Exactly like 'equal' above, except that edges are ordered relative to their time (ie. total edge length) from the root following the application of the 'basic' time-scaling method, exactly as in G. Lloyd's original application. This was the method for sorting edges in the "equal" algorithm in G. Lloyd's date.phylo script and DatePhylo in package strap until August 2014, and was the default "equal" algorithm in paleotree's timePaleoPhy function from February 2014 until August 2014. This ordering algorithm does not minimize branch adjustment cycles, like the newer default offered under currently 'equal'. Due to how the presence of zero-length branches can make ordering branches based on time to be very unpredictable, this version of the 'equal' algorithm is highly not recommended.


All branches additive. This method takes the "basic" tree and adds vartime to all branches. Note that this time-scaling method can warp the tree structure, leading to tips to originate out of order with the appearance data used.


Zero-length branches additive. This method adds vartime to all zero-length branches in the "basic" tree. Discussed (possibly?) by Hunt and Carrano, 2010.Note that this time-scaling method can warp the tree structure, leading to tips to originate out of order with the appearance data used.


Minimum branch length. Scales all branches so they are greater than or equal to vartime, and subtract time added to later branches from earlier branches in order to maintain the temporal structure of events. A version of this was first introduced by Laurin (2004).

These functions cannot time-scale branches relative to reconstructed character changes along branches, as used by Lloyd et al. (2012). Please see DatePhylo in R package strap for this functionality.

These functions will intuitively drop taxa from the tree with NA for range or are missing from timeData or timeList. Taxa dropped from the tree will be will be listed in a message output to the user. The same is done for taxa in the timeList object not listed in the tree.

As with many functions in the paleotree library, absolute time is always decreasing, i.e. the present day is zero.

As of August 2014, please note that the branch-ordering algorithm used in 'equal' has changed to match the current algorithm used by DatePhylo in package strap, and that two legacy versions of 'equal' have been added to this function, respectively representing how timePaleoPhy and DatePhylo (and its predecessor date.phylo) applied the 'equal' time-scaling method.

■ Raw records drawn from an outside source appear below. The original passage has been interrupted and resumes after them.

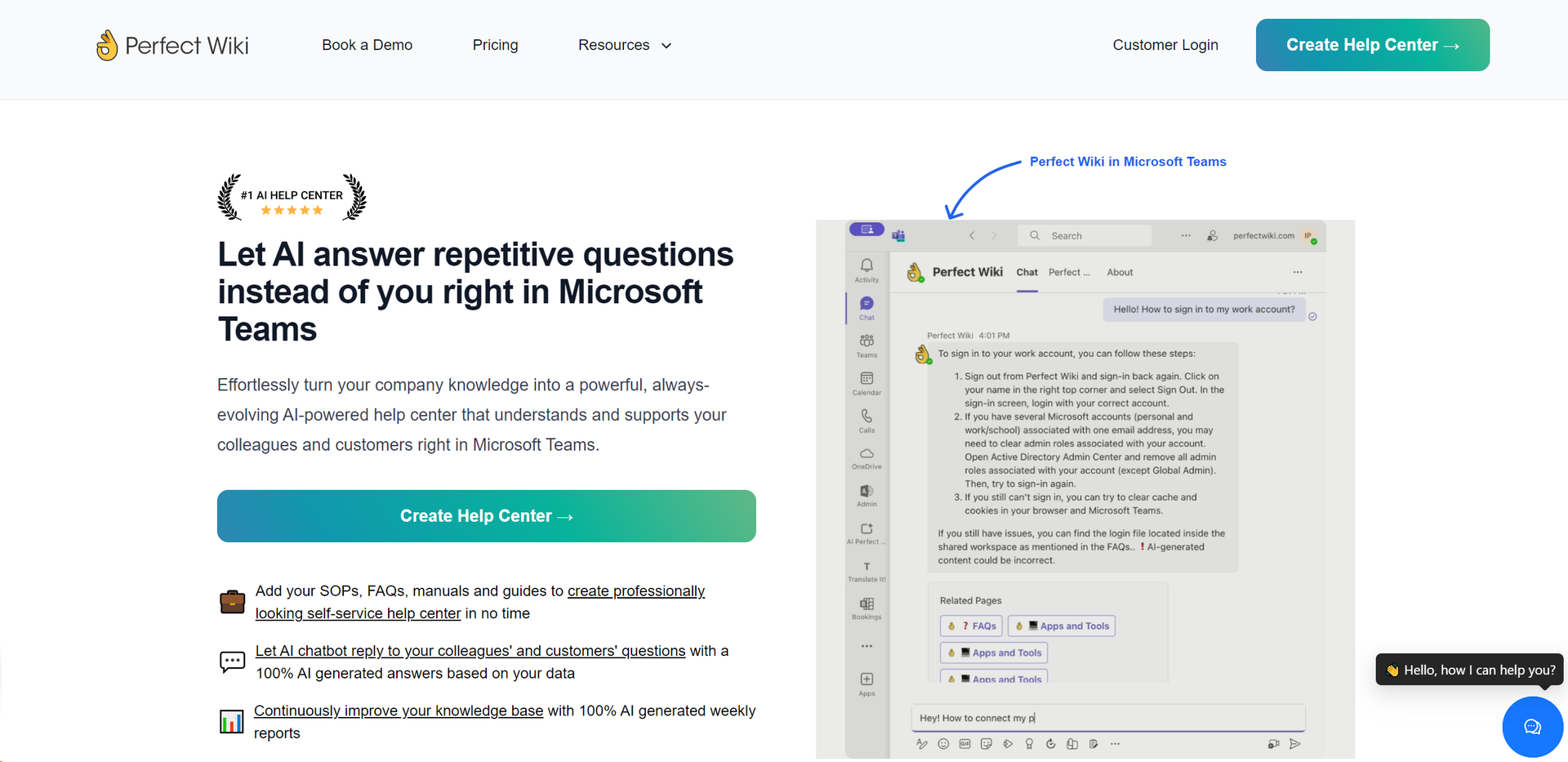Follow the Continuously improve your knowledge base link

coord(399,711)
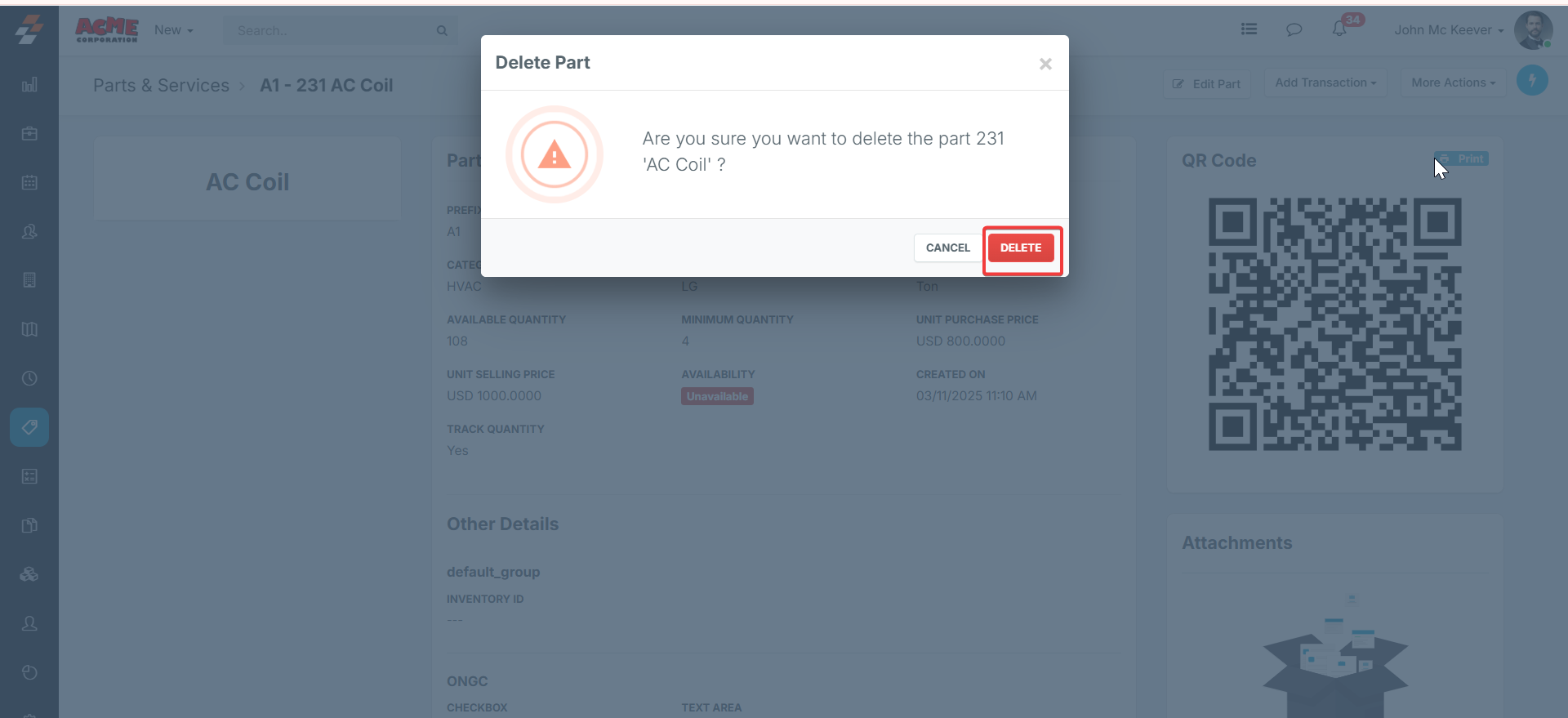This screenshot has width=1568, height=718.
Task: Expand the More Actions dropdown
Action: [x=1453, y=83]
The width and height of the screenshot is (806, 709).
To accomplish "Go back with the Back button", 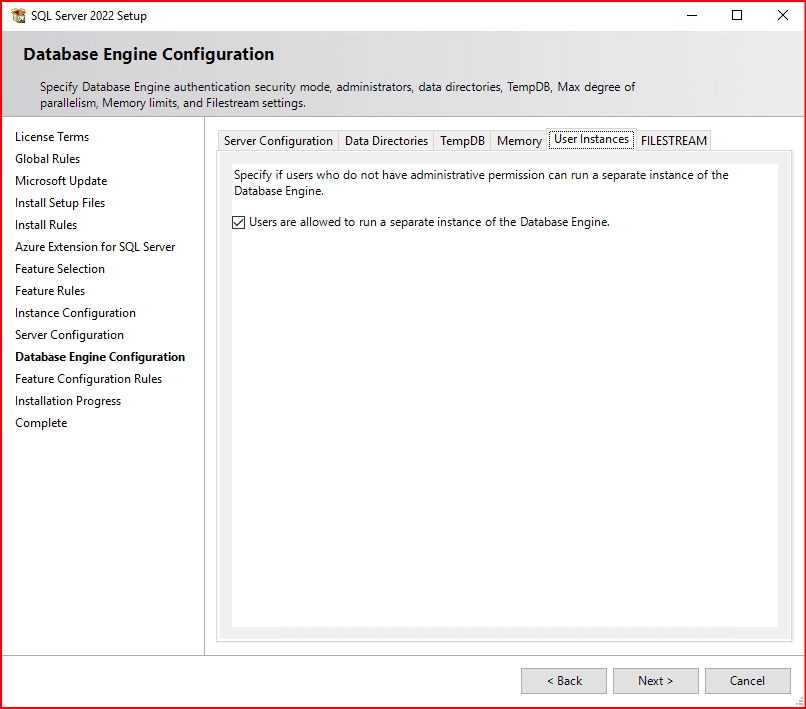I will (x=564, y=681).
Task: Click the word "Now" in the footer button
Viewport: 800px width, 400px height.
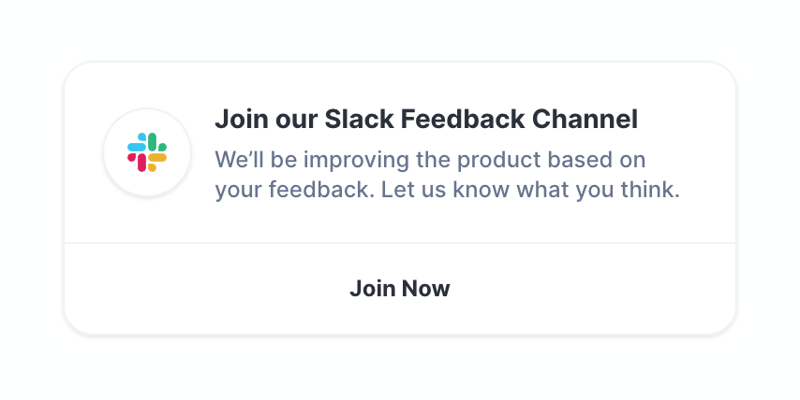Action: click(426, 289)
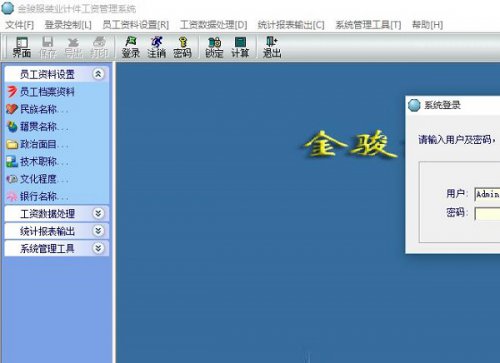Click the 界面 toolbar icon
The image size is (500, 363).
pyautogui.click(x=22, y=47)
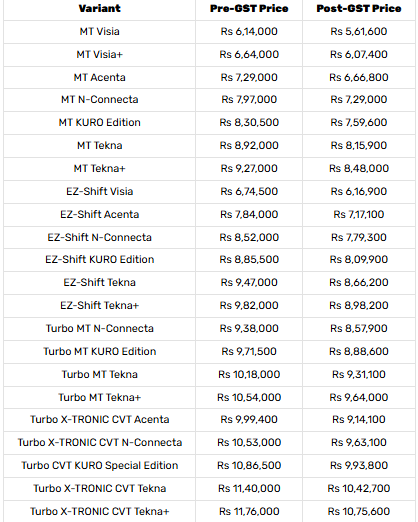Click the MT Visia+ variant name
418x522 pixels.
99,55
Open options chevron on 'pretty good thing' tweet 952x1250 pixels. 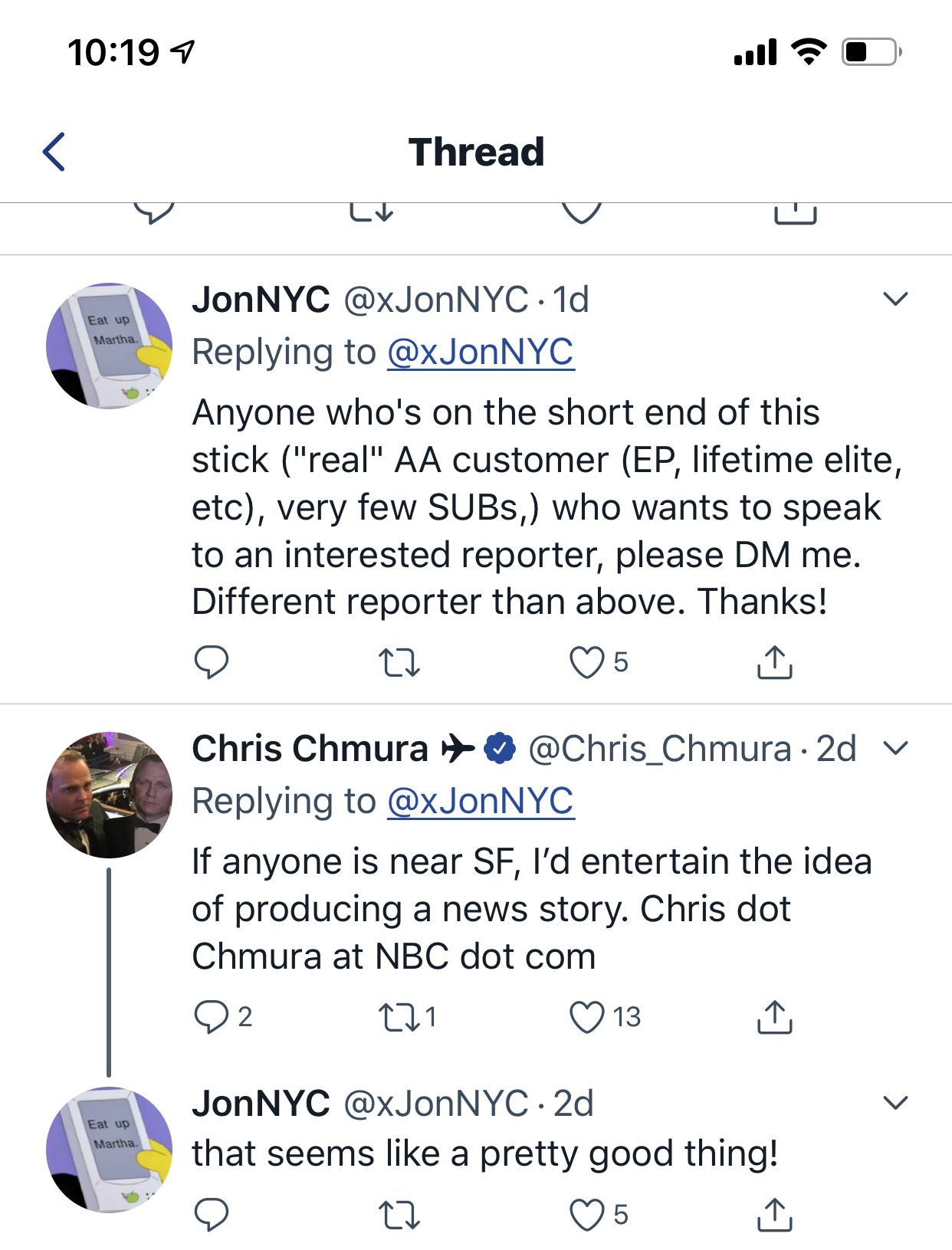tap(895, 1103)
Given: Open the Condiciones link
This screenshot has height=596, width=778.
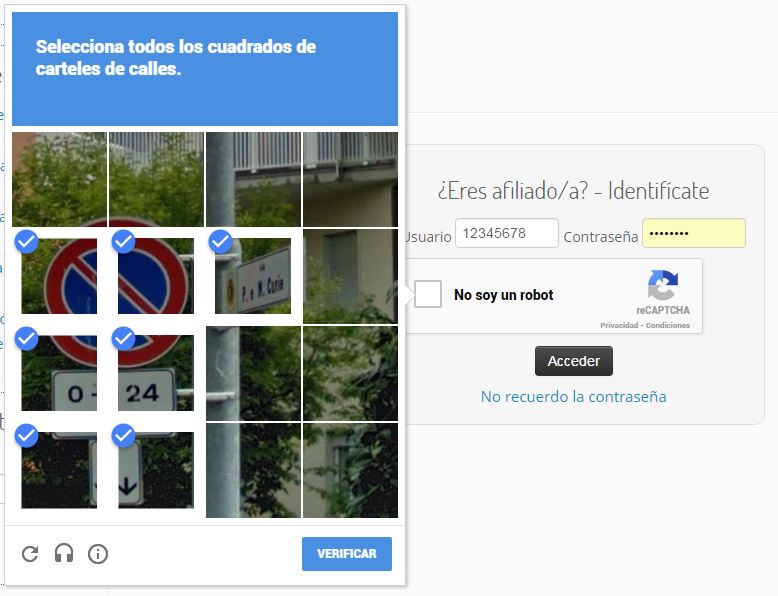Looking at the screenshot, I should (667, 326).
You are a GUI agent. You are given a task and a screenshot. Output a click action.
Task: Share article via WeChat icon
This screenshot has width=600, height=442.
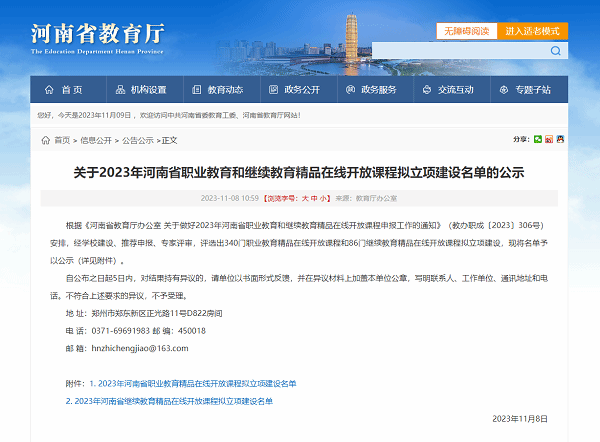coord(539,139)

Interpretation of Taxon Ages in timePaleoPhy

timePaleoPhy is primarily designed for direct application to datasets where taxon first and last appearances are precisely known in continuous time, with no stratigraphic uncertainty. This is an uncommon form of data to have from the fossil record, although not an impossible form (micropaleontologists often have very precise range charts, for example). Instead, most data has some form of stratigraphic uncertainty. However, for some groups, the more typical 'first' and 'last' dates found in the literature or in databases represent the minimum and maximum absolute ages for the fossil collections that a taxon is known is known from. Presumably, the first and last appearances of that taxon in the fossil record is at unknown dates within these bounds.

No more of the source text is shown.